Due to overwhelming response, and the fact that we underestimated the skill-level of the contestants, the list of tasks assembled by the PSF for the Google Highly Open Participation contest is running out rapidly. The contestants are completing tasks faster than the existing mentors can think of new ones. We need your help to come up with more ideas for the contest, and soon!
This is your opportunity to commission someone to write that little feature you’ve never quite found the time to get around to finishing, translate the UI of your favorite program into your favorite language, or even figure out that library you’ve been meaning to try and write some documentation. Tasks should fall into one of these categories:
- Code: Tasks related to writing or refactoring code
- Documentation: Tasks related to creating/editing documents
- Outreach: Tasks related to community management and outreach/marketing
- Quality Assurance: Tasks related to testing and ensuring code is of high quality
- Research: Tasks related to studying a problem and recommending solutions
- Training: Tasks related to helping others learn more
- Translation: Tasks related to localization
- User Interface: Tasks related to user experience research or user interface design and interaction
We’re trying to keep the tasks interesting, rather than pawning off all of the little administrivia sorts of things no one else wants to do. Part of the goal of the contest is to attract new contributors to projects, after all. Relatively small coding tasks (fixing a bug, adding a small feature, etc.) are especially welcome.

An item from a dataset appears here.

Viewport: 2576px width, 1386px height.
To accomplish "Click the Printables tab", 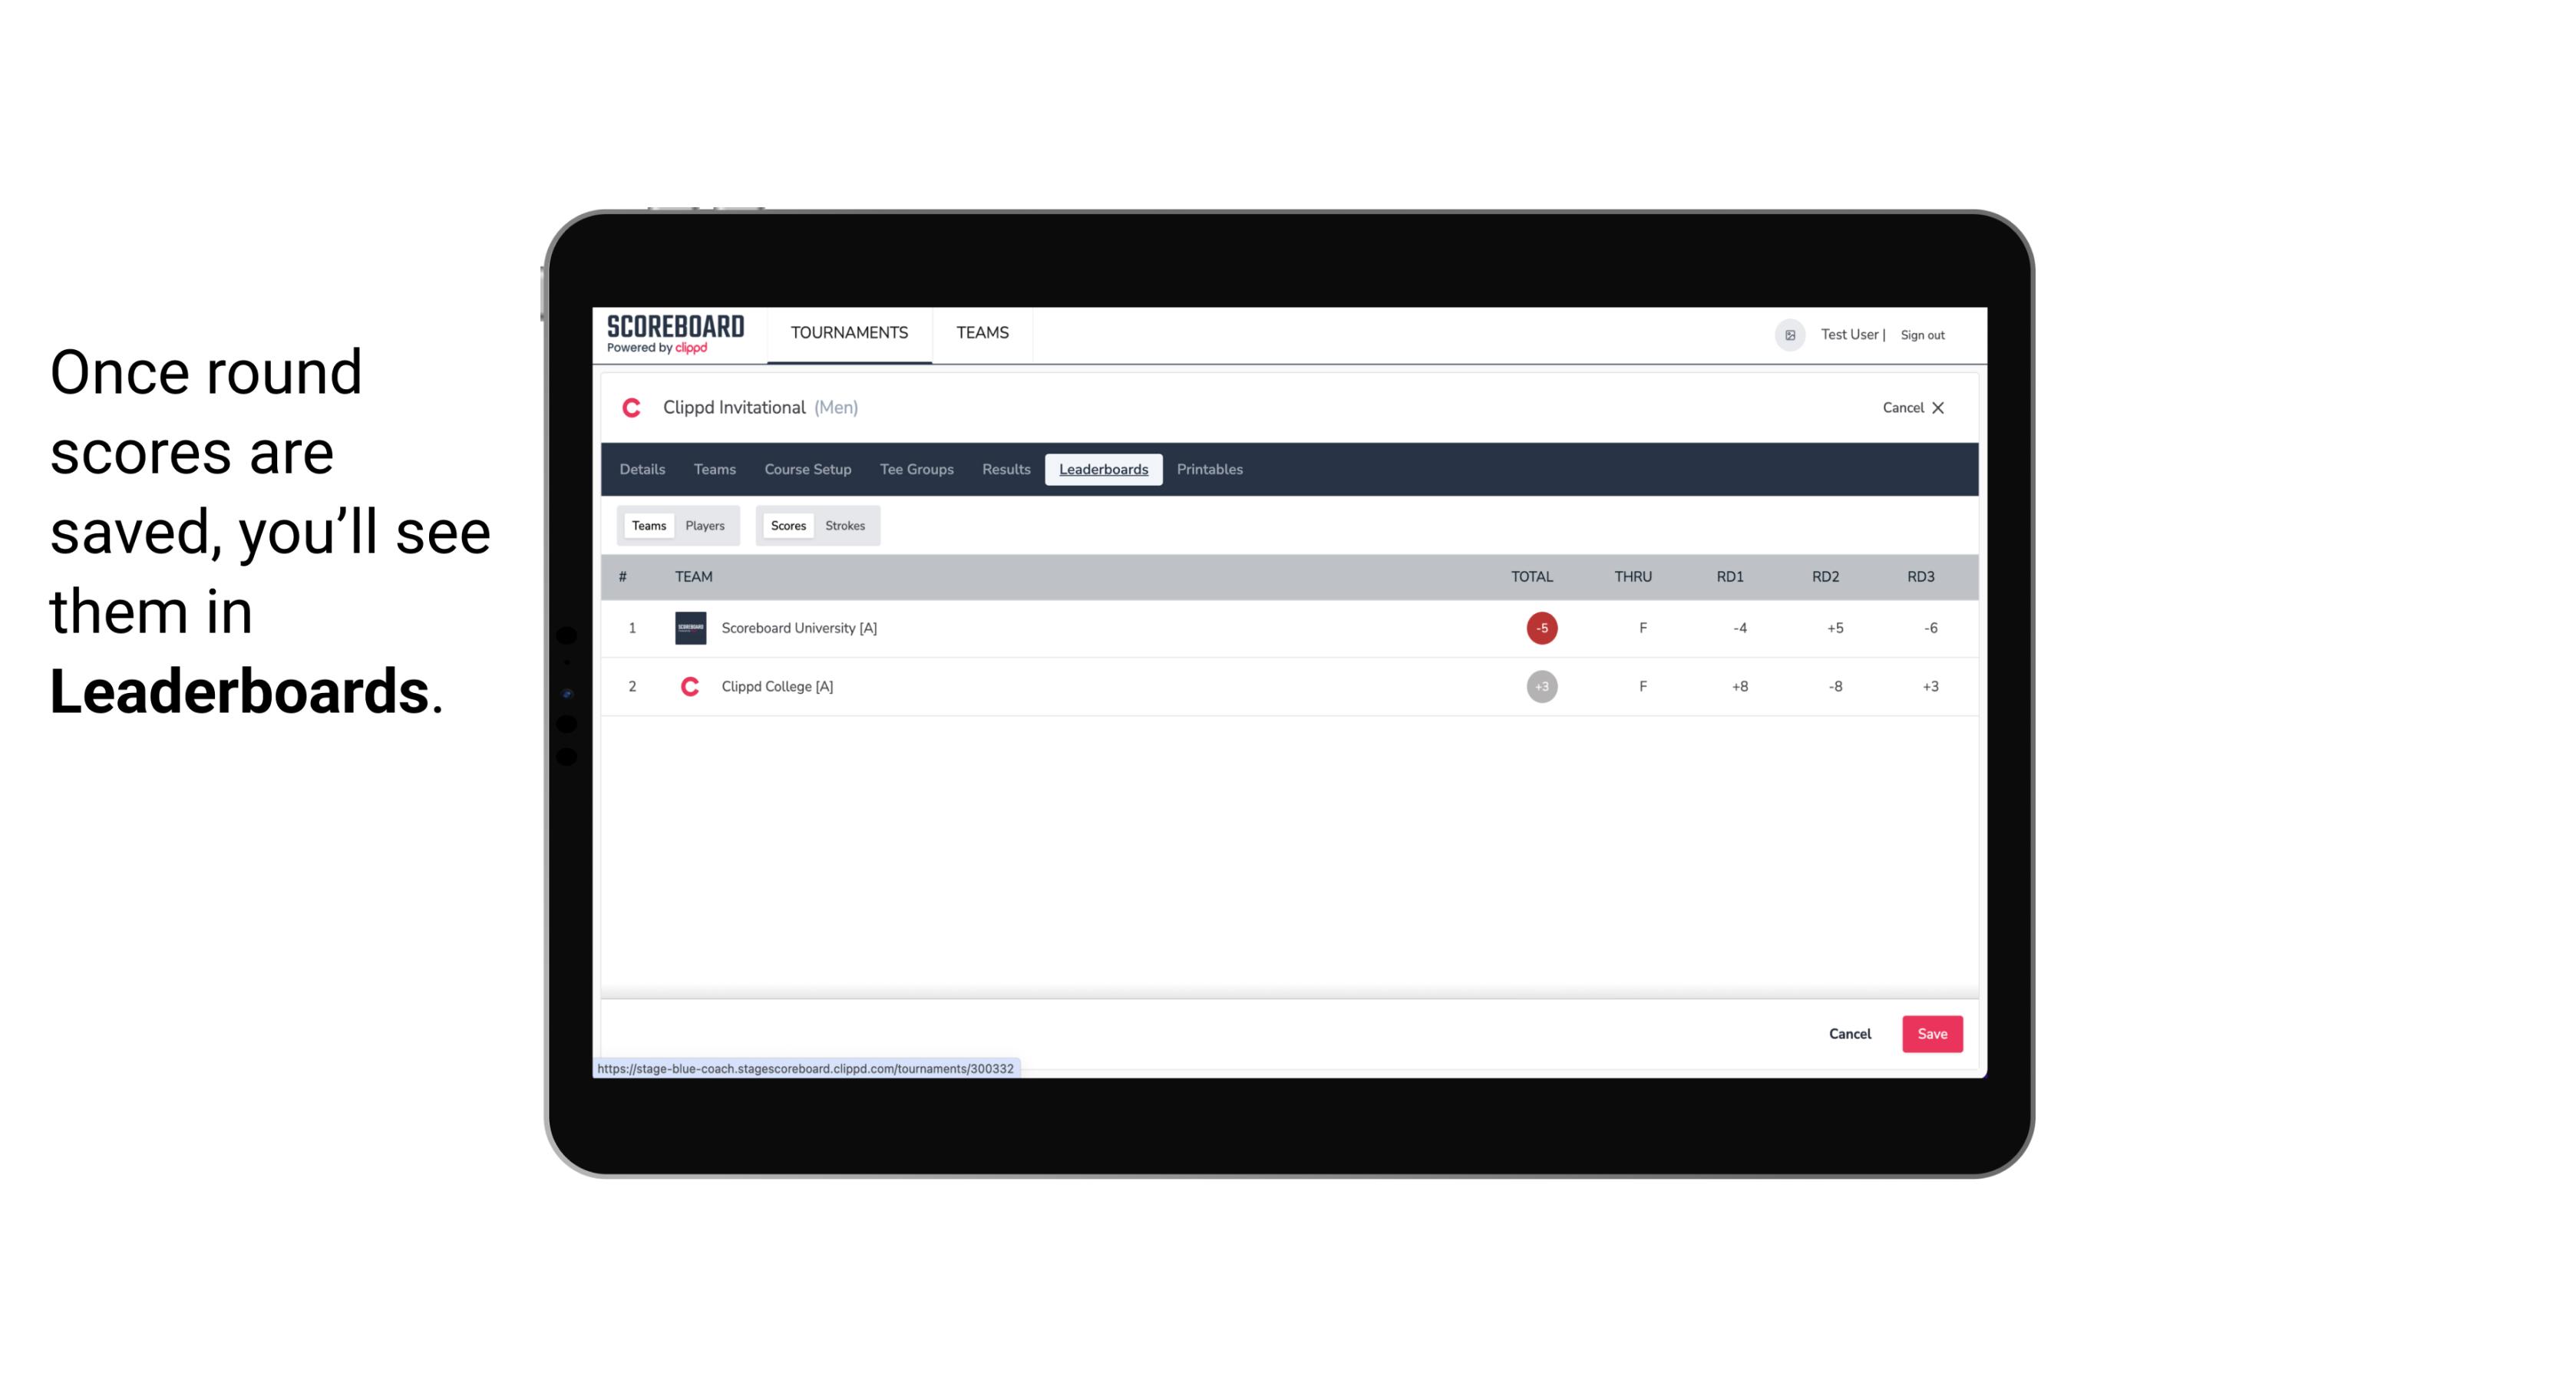I will [1210, 470].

If you have some ideas for us, or just want to participate, head over to the google-highly-open-participation-psf project site and look at the existing tasks. If something sparks an idea, send it to the mentors list for discussion.
Task Guidelines
From our NewTaskGuidelines:
The primary requirement for a new task is that it be specific. It helps if it’s relatively small, but there’s nothing wrong with challenging students with bigger tasks ;). The idea is to have tasks take students at most 2-4 days with 2-3 hrs of work a day, but obviously that will vary with student skills. Don’t feel like you need to write down every detail needed to accomplish the task, but do not be vague. Students with good google fu (hah!) should be given enough info to figure stuff out, but we should be encouraging student communication. Provide specific completion criteria for the task, so the completeness of a submission can be judged accurately. Code and documentation contributions can be sent to individual project sites, but should also be added to the task as comments or file attachments. Ultimately your task must be approved by someone. For the moment the process is relatively informal: simply type up the description and send it to the mentors list, where we will try to come to a consensus decision about whether the task is suitable for students. Note that tasks cannot build on other tasks. If you don’t already have a project in mind but want to contribute by writing up a new project, go check out ProjectIdeaIndex and ProjectSuggestionNotes.